Members of the public when they exercise their lawful right to use the highways of this province should not live in the fear that they may meet with a driver whose faculties are impaired by alcohol. It is true that many of those convicted of these crimes have never been convicted of other crimes and have good work and family records. It can be said on behalf of all such people that a light sentence would be in their best interests and be the most effective form of rehabilitation. However, it is obvious that such an approach has not gone any length towards solving the problem. In my opinion these are the very ones who could be deterred by the prospect of a substantial sentence for drinking and driving if caught… [vi]
[43] Sentences in the three year range continued to be applicable for some time, as defence counsel reinforced in the case law he supplied to the court. [vii] Indeed, it appears that lighter sentences than 3 years were often imposed depending on the circumstances; even conditional sentences were imposed at times, despite the loss of life occasioned by the offence. [viii]
[44] The 2008 sentencing of former Toronto Maple Leaf captain, Rob Ramage, for convictions of impaired driving causing death and injury R. v. Ramage, 2010 ONCA 488 appears to have been at the crest of a wave of cases that has ushered in a further incremental increase in the severity of sentences imposed for drinking and driving cases.
[45] In Ramage, the Court of Appeal upheld a four year sentence imposed by the trial judge. Justice Doherty, an extraordinarily experienced and highly regarded criminal jurist, clearly struggled with the sentence imposed, particularly in light of Mr. Ramage’s exemplary history apart from the offences. In the end, however, he deferred to the trial judge’s decision.
[46] The Court of Appeal’s decision in Ramage was released in July 2010. A month later, in R. v. Junkert, 2010 ONCA 549, the Court of Appeal upheld a five year sentence imposed on a drunk driver who struck and killed a jogger in Richmond Hill. In Junkert, then Associate Chief Justice O’Connor noted that there had been an upward trend in the length of sentences imposed for drinking and driving offences. He attributed the reason to “society’s abhorrence for the often tragic circumstances that result when individuals choose to drink and drive, thereby putting the lives and safety of others at risk.” [xi]
[47] Five months after Junkert was released, the Court of Appeal again dealt with an appeal involving a sentence for impaired driving causing death.
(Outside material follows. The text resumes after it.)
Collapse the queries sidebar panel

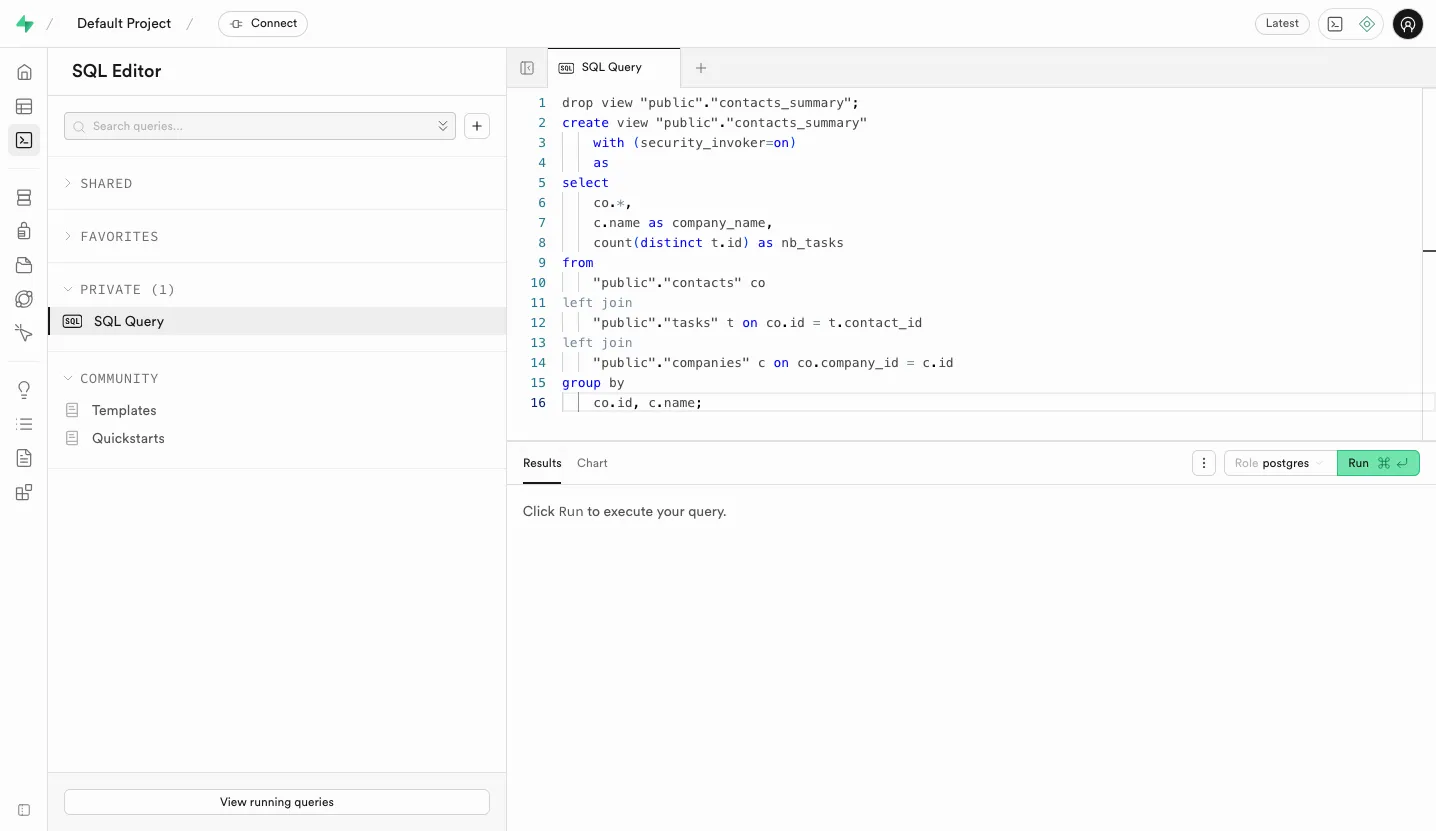pos(527,67)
In R. v. Kummer, 2011 ONCA 39, the offender plead guilty to ten charges: three counts of impaired driving causing death, three counts of dangerous driving causing death, two counts of impaired driving causing bodily harm, and two counts of dangerous driving causing bodily harm. Mr. Kummer and two friends were out in Mr. Kummer’s pick-up truck on a March night in 2009. He had been drinking. He was speeding. He ran a stop sign and collided with a vehicle in which a man was driving home from a hockey game with his son and his son’s friend. Both vehicles caught fire after the collision. One of Mr. Kummer’s passengers died, as did the two young boys in the vehicle he hit.
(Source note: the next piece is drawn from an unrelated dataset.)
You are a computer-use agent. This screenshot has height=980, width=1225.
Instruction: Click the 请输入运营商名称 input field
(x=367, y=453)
[48] The trial judge imposed an 8 year sentence on Mr. Kummer. He appealed. The appeal was dismissed. Justice MacPherson, for a unanimous court, recognized that sentences for impaired driving causing death had been increasing in part due to the apparent intractability of the problem of impaired driving. He concluded that the sentence imposed by the trial judge was not manifestly unfit given the significant aggravating features of the case: three young lives lost; the impact of the tragedy on three families; an unenviable driving record; a very high blood alcohol level; and the fact that one of the offender’s passengers had asked him to slow down just moments before the crash.
[49] Recently this court once again addressed the sentencing of an otherwise upstanding citizen in the high profile case of R. v. Muzzo, 2016 ONSC 2068. The facts are horrific. The offender arrived at Pearson airport in Toronto fresh off his bachelor party. He elected to drive home from the airport notwithstanding a blood alcohol level some three times the legal limit. On the way home he was speeding and ran a stop sign. He collided with a van killing three children and their grandfather.
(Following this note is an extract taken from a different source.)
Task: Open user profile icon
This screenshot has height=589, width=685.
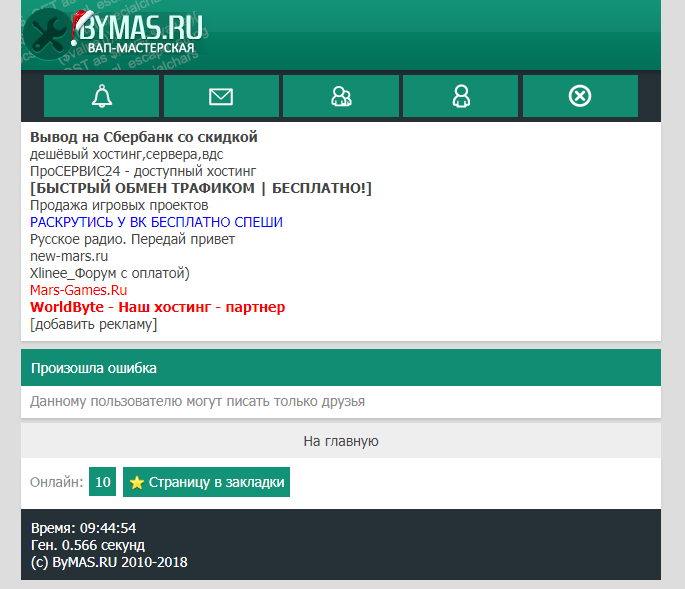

[50] Mr. Muzzo entered a guilty plea. He was sentenced to ten years in prison plus a 12 year driving prohibition. Mr. Muzzo was described as a hard-working, conscientious person who was known for his kindness and compassion. Nevertheless, he chose to drive drunk; he was speeding (as he had done many times before as his driving record attested to); and he killed four people – all members of the same family.
[51] In sentencing Mr. Muzzo, Regional Senior Justice Fuerst highlighted two features that have emerged from recent appellate jurisprudence including Ramage, Junkert and Kummer. The first is that even first time offenders of good character can expect to receive a substantial penitentiary sentence if convicted of impaired driving causing death. The second is that such sentences have increased notably in recent years, making the value of earlier cases questionable as guidelines.
[52] A recent Ontario Court of Justice decision [xiv] suggests that the applicable range for offences of this nature is now 5-10 years. I am not prepared to commit to such a specific range. I find that impaired driving causing death is an offence, like manslaughter, that is notoriously difficult to pin down in terms of a range.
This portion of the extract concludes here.